ANGRY SCOT
The leader of the Scottish government this week angrily criticized U.S. senators who continue to question Scotland’s decision to release the Libyan terrorist convicted in the Lockerbie bombing.
Alex Salmond, the first minister of Scotland, accused the Senate Foreign Relations Committee of conducting a “contrived” inquiry into the release of Abdelbasset al-Megrahi last year on what the Scottish government called “compassionate” grounds because he supposedly was dying of cancer and had only three months to live.
However, the man convicted of blowing up Pan Am Flight 103 in 1988 — killing all 259 people on board, including 190 Americans, and another 11 in the village of Lockerbie, Scotland — is still alive in Libya.
Mr. Salmond said the senators’ continued inquiry “calls into question your ability to conduct any credible and impartial investigation.”
He complained that the senators are “unable or unwilling to understand” that Scotland acted out of compassion and not under pressure from the British government, which was arranging a prisoner transfer agreement with Libya at the same time that the British energy giant BP was negotiating a massive oil contract.
However, Mr. Salmond’s letter apparently was sent to the wrong office in Washington. A spokesman for the Foreign Relations Committee said Tuesday that the Senate is no longer conducting any investigation into Megrahi’s release, after Scottish officials refused to attend a committee hearing on the scandal in August.
Sen. Robert Menendez, a committee member, is pressing ahead with his own inquiry, the spokesman said. The New Jersey Democrat sent a representative to Scotland this week to try to interview British or Scottish government officials, but they refused to meet with his investigator, according to British news reports.
Mr. Salmond last month also refused to release medical records used to grant Megrahi’s release, after Mr. Menendez requested the records be made public.
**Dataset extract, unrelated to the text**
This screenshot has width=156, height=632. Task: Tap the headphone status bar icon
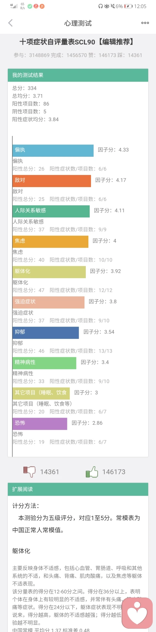(101, 6)
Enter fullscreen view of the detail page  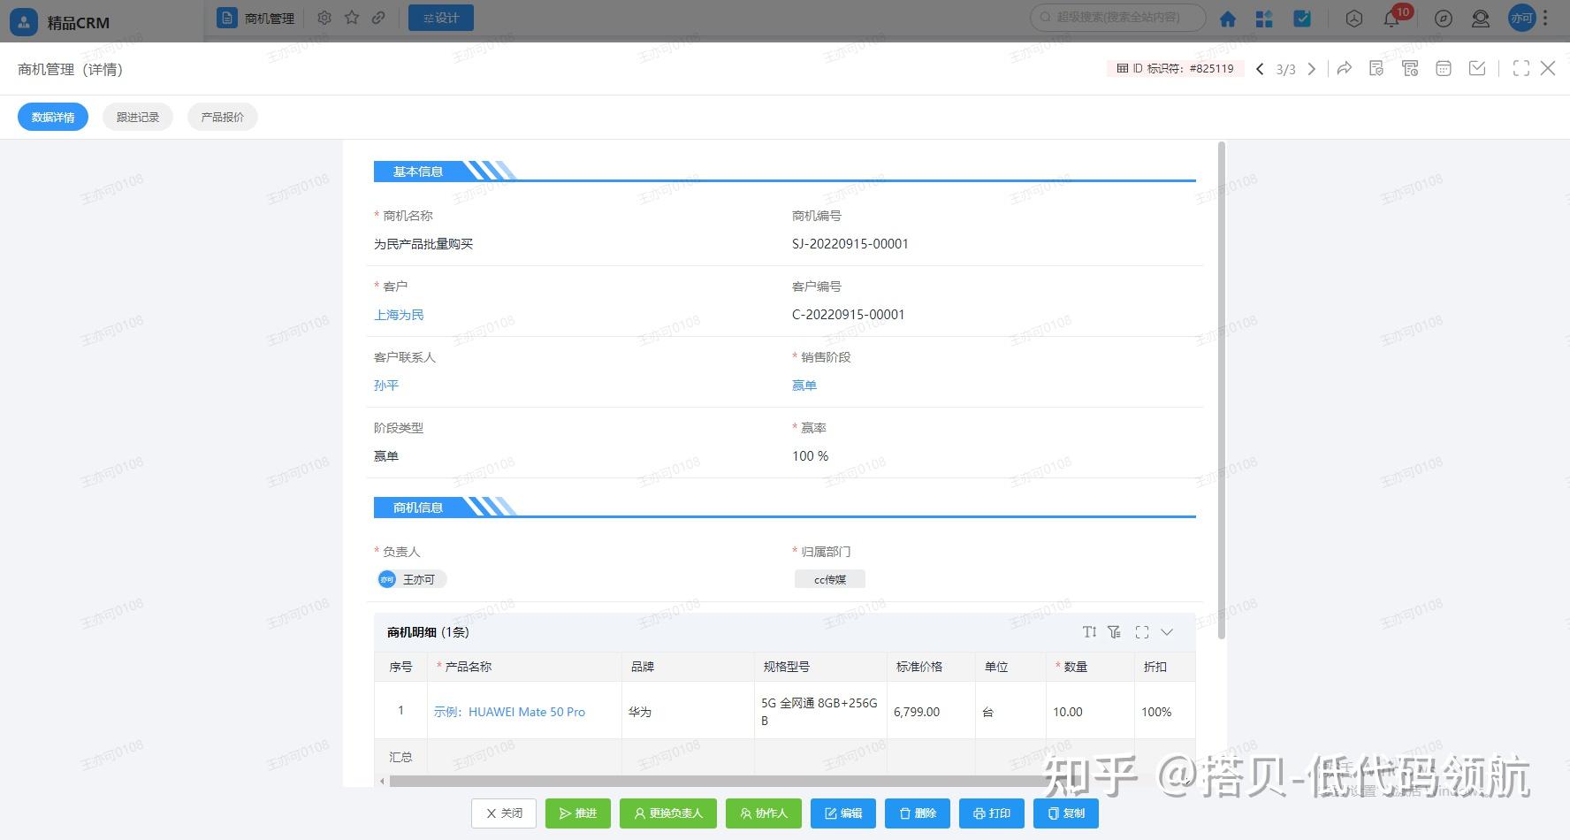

He was joined in his request by Democratic Sens. Frank R. Lautenberg of New Jersey and Kirsten Gillibrand and Charles E. Schumer of New York.
A member of the opposition British Labor Party, Richard Baker, told reporters that he would meet with Mr. Menendez’s representative in Edinburgh on Thursday. He also called on Scottish Justice Minister Kenny MacAskill to release Megrahi’s medical report.
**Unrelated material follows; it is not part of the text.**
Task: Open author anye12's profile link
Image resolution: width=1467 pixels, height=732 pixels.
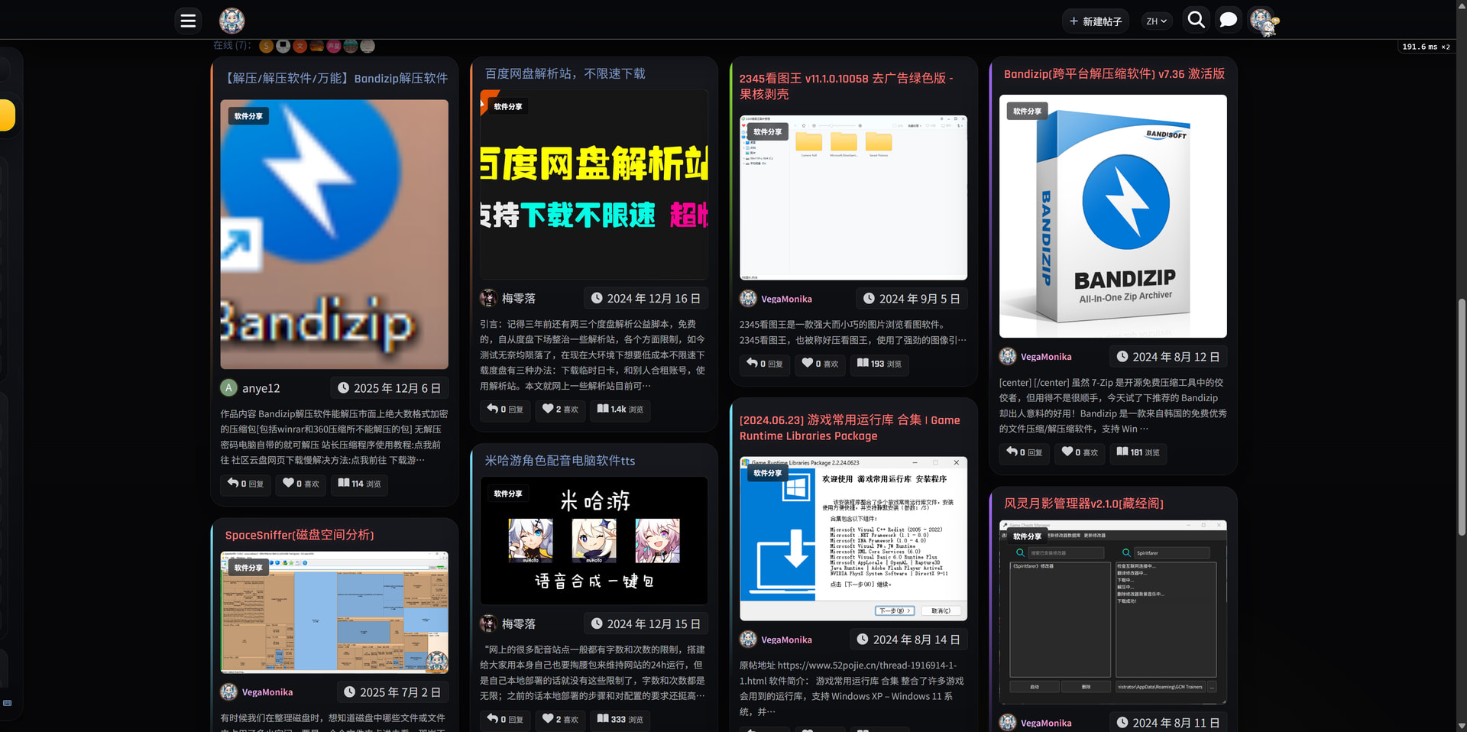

“Kenny MacAskill and other SNP [Scottish National Party] ministers took the decision to release Megrahi, and the medical evidence they relied on has not be published,” he said.
CHANGE IN TURKEY
Foreign policy officials in Washington were reassured when Turkish voters over the weekend approved constitutional reforms aimed at improving human rights, although analysts remain worried that the ruling Islamist party might abuse its new power.
“The people of Turkey have made clear their desire for change,” Sen. Benjamin L. Cardin, chairman of the congressional Commission on Security and Cooperation in Europe, said Tuesday. The Maryland Democrat added his hopes that the reforms “will lead to real improvements in peoples lives, including Turkeys beleaguered ethnic and religious minorities.”
Rep. Alcee L. Hastings, the commission’s co-chairman, was concerned about the new government powers over the courts.
“I am particularly interested to see how the government enacts the judiciary reforms, as a manipulation of judicial structures would only exacerbate Turkeys already fractured political landscape,” said the Florida Democrat.